#### THE PROBLEM:
In the post about amateur radio and preppers, what must a person do once their call for help has been sent?

#### PASSAGE SHOWN:
I have to be brutally honest here.

I have been thrown off every Prepper board in existence for speaking my mind when it comes to amateur radio.  The reason for the squabble is exactly the same reason described on this forum,  many people thinks that there is no reason to get a license and that they can buy a couple of $40 walkie talkies and that they will be welcome to get on the repeater or the radio and just talk without any repercussions.

The truth to the matter is - they read the part in the Part 97 that says that anyone can use anything available to them to call for help, and they confuse the call for help with just a plain old emergency.

In an emergency, can I call for help on a police frequency - technicially NO, because it is not allowed, but honestly if you had a police vehicle in front of your house and the officer was shot and couldn't get to the radio - yes you could use his radio.. You just can't shoot him so you can use it.
ONCE your call for help is sent, you have to get off the radio.
This is where the confusion lie's.. These people thinks that because it is an emergency, all the rules of radio are dropped and it is a free for all.

#### INFORMATION SUPPLIED:
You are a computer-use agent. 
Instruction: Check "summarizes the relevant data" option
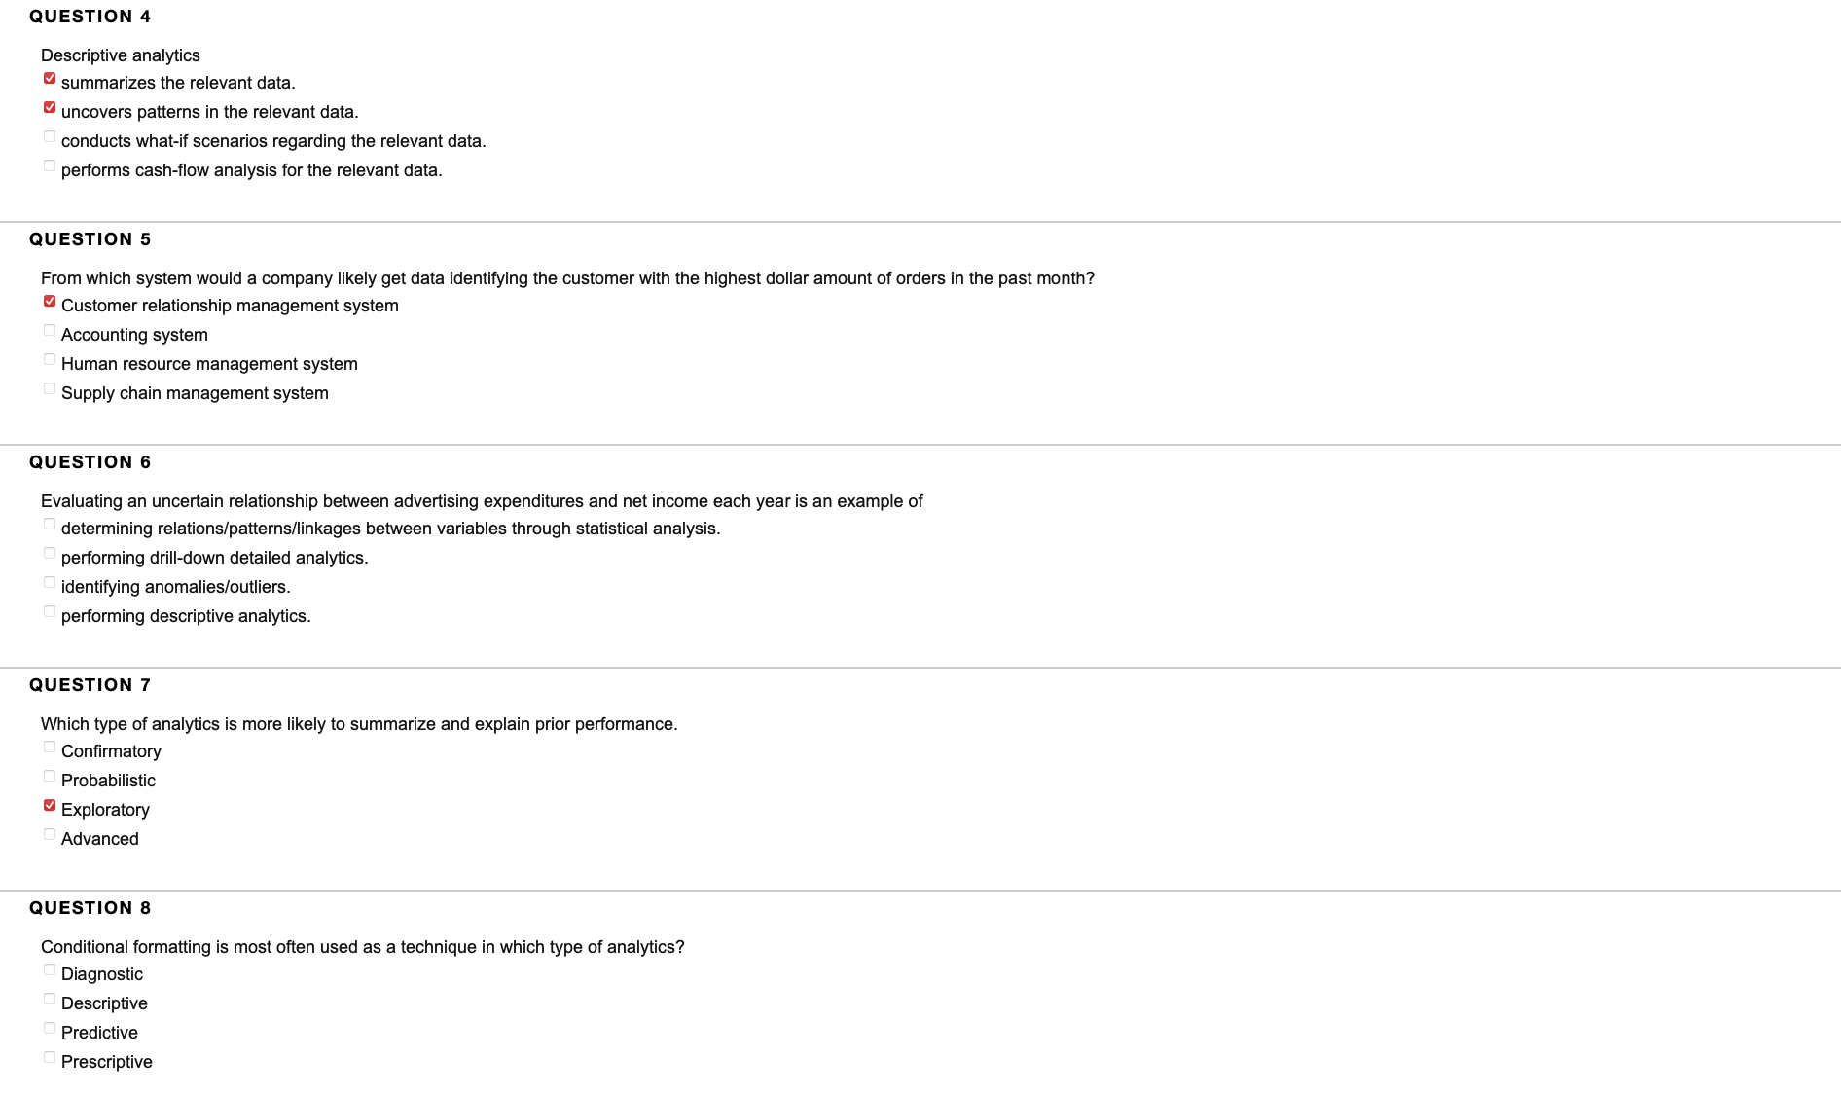[x=50, y=77]
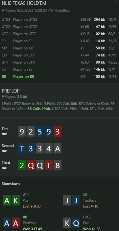Screen dimensions: 119x231
Task: Click the NL10 TEXAS HOLD'EM title
Action: coord(24,3)
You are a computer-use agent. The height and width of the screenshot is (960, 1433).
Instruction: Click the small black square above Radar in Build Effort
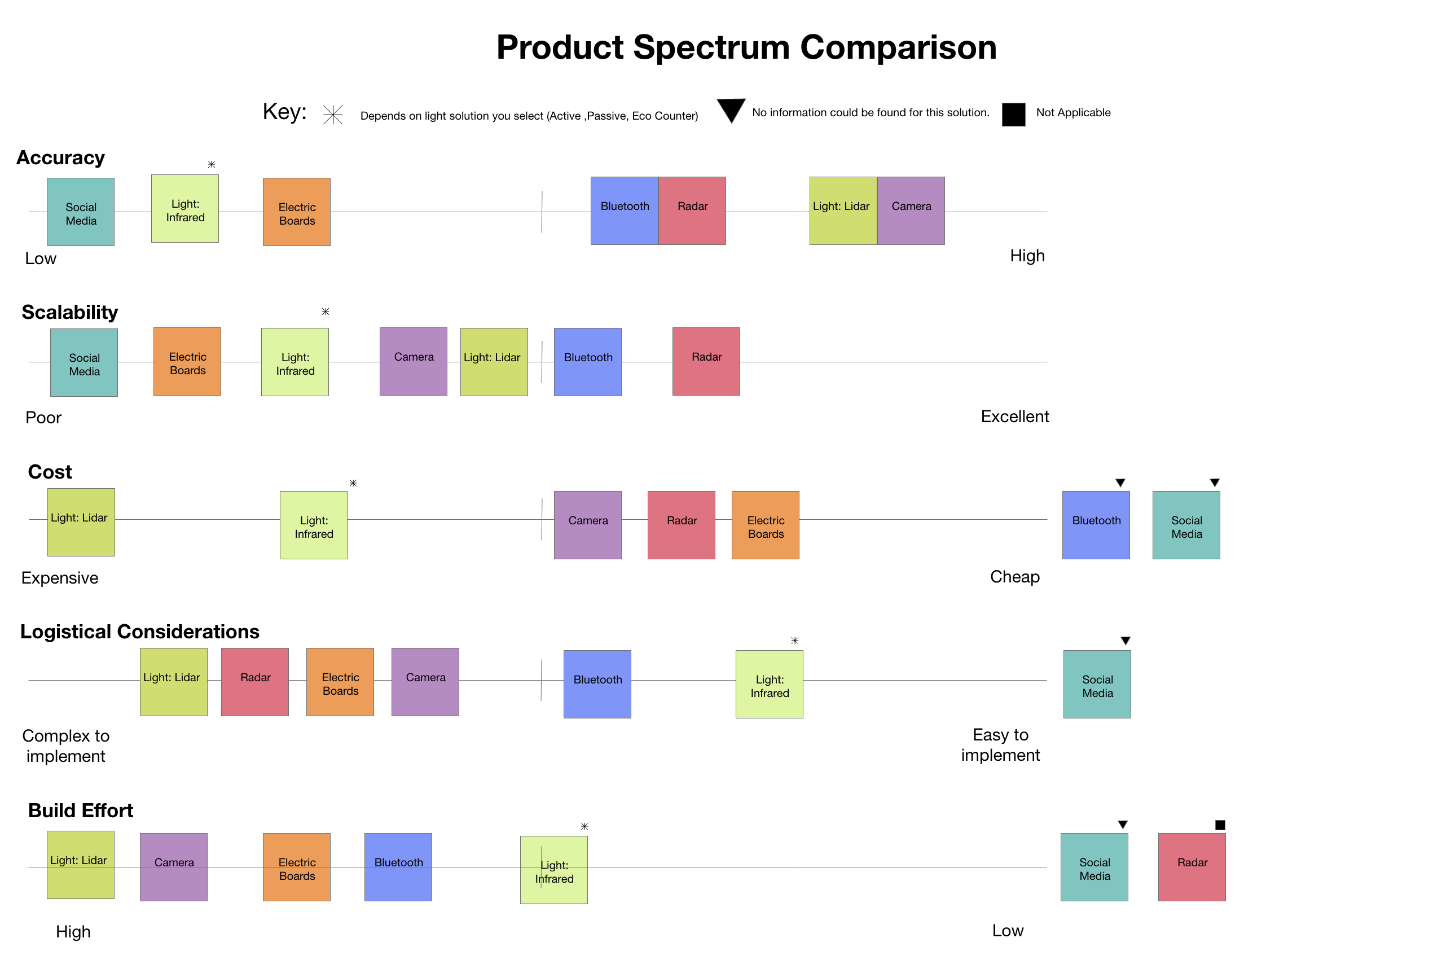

#### FINAL RESULT:
They have to get off the radio.